I got one of them yesterday from someone in HK who used to write me around 5 years ago. I know a lot of these viral social networking things seize and mass mail the users' address list if they use ms apps.

No attempts to convert me

Posted by ndkent on May 28, 2007 at 06:40


> I know a lot of these viral social networking things seize and mass mail the users' address list if they use ms apps.

No they don't. That's what a program called a virus/worm does, and only if you run it (and use Windows, most of the time). Nothing to do with the nature of SNS.

Posted by Patrick on May 28, 2007 at 07:42


I think it would fall under active content?

I've emailed people before when I got these invites that aren't written by the person sending it. They have no idea they shared their addressbook and mail is being sent with their address on it when they joined.

From the user side of things once a real friend talked me into joining Friendster.

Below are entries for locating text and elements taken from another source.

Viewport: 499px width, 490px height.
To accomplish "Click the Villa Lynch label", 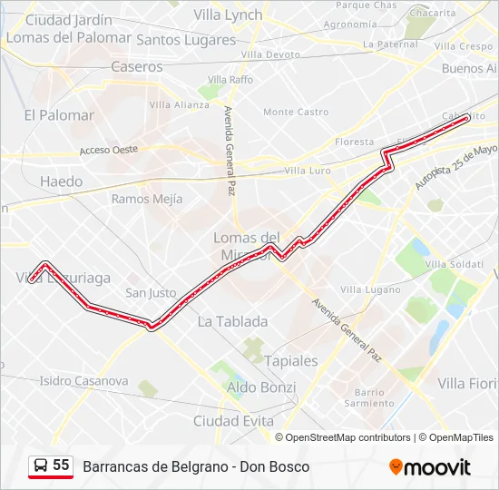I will [x=228, y=15].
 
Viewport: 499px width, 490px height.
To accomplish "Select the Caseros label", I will [x=137, y=66].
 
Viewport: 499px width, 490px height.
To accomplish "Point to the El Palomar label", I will [x=59, y=115].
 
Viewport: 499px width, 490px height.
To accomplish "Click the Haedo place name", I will [x=61, y=181].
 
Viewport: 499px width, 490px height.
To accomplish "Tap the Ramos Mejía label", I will [x=147, y=199].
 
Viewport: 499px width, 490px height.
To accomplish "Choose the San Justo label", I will [x=151, y=293].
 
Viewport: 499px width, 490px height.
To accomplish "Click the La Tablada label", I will [x=232, y=321].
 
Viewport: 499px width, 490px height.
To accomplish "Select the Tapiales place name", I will [x=291, y=360].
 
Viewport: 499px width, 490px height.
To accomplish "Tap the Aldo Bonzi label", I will [x=260, y=387].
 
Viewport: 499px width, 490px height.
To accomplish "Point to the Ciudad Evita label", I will [x=233, y=421].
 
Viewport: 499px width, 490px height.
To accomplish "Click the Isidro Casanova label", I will [x=83, y=381].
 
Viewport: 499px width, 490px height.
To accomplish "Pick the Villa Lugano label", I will [x=369, y=289].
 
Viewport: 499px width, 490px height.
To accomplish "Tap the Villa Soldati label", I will [x=454, y=264].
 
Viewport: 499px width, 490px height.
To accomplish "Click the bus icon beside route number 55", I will [x=41, y=466].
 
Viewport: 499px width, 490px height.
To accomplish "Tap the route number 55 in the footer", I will [x=61, y=466].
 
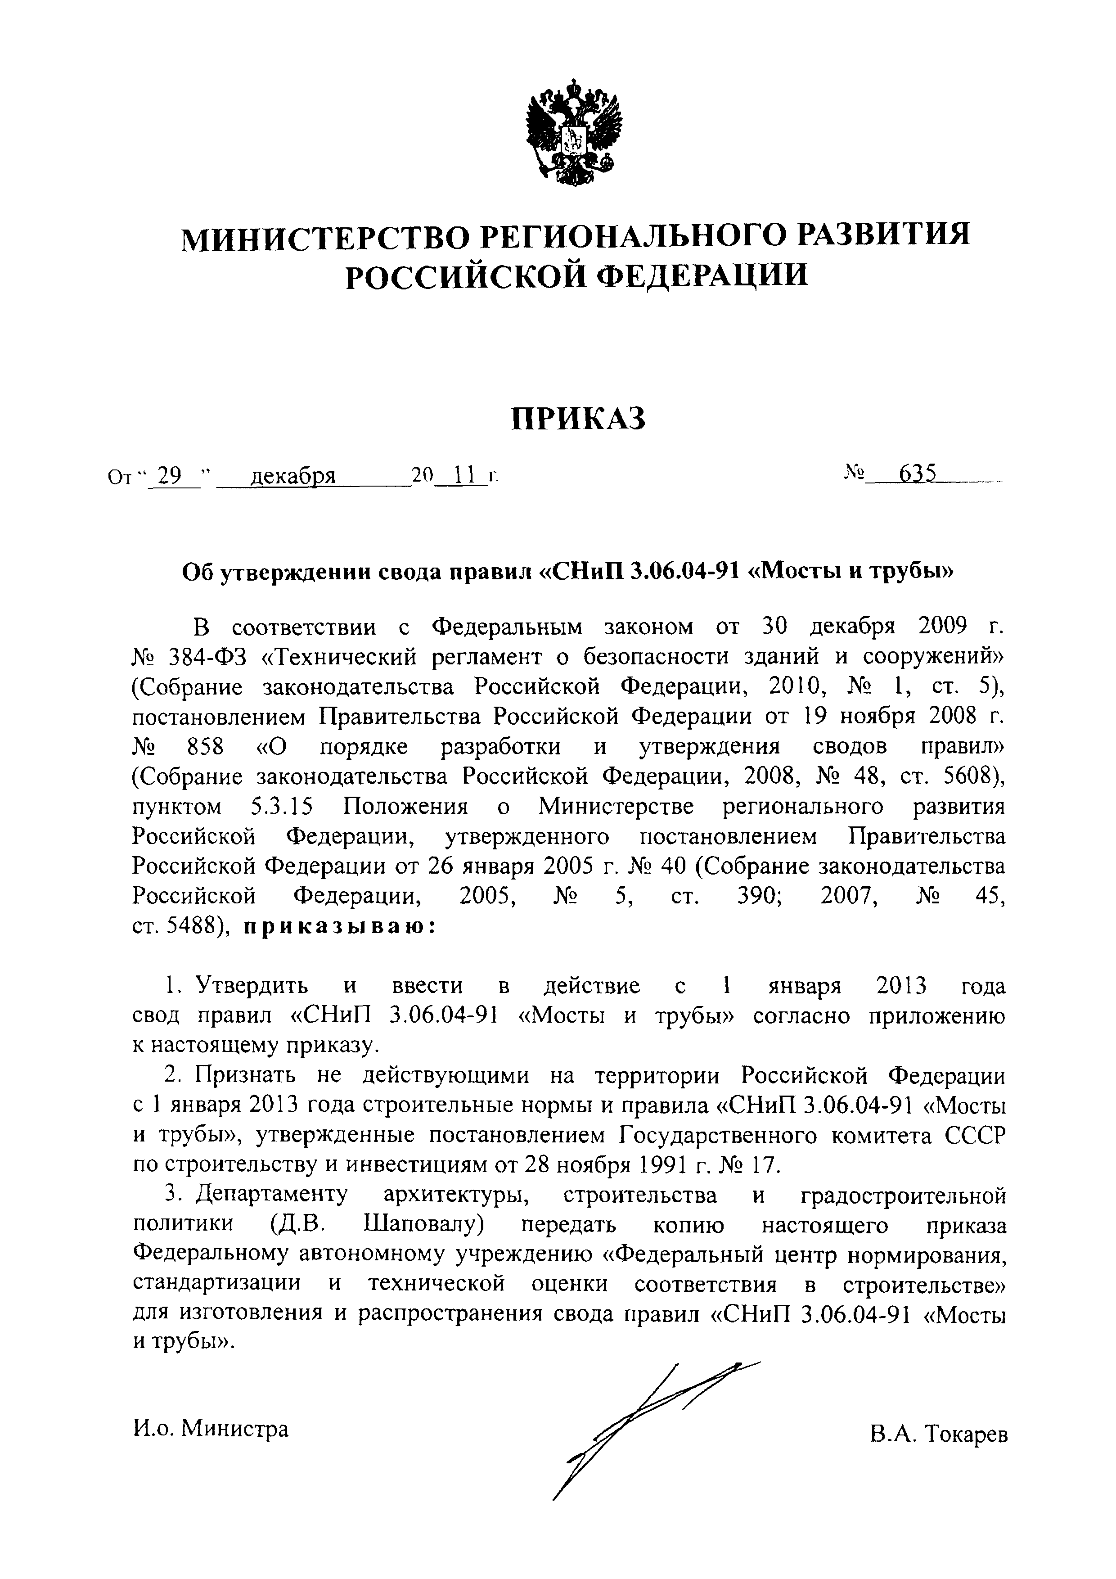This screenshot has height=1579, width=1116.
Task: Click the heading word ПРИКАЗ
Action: [578, 419]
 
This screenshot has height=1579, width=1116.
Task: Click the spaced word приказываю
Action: [339, 927]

When I signed up on my browser the service quickly asked me something vague with a "yes" default like "would you like your online friends to know you are now member of friendster?" I said no, though I kind of doubt it could have accessed the mail app I use to begin with.

Posted by ndkent on May 29, 2007 at 06:29


> I've emailed people before when I got these invites that aren't written by the person sending it. They have no idea they shared their addressbook and mail is being sent with their address on it when they joined.

When a computer is infected with a virus/worm, it does that kind of stuff like sending out the address book, or sending spam to those addresses (using fake From addresses).
But to get infected in the first place, the user must execute a hostile program (sometimes of the form of ActiveX (Internet Explorer only)). Either way it doesn't happen automatically.

> would you like your online friends to know you are now member of friendster?

That probably only meant that it would display an "online" icon next to your username when you're logged into the site. Perhaps you worry a bit too much. :) But still, better be safe than sorry.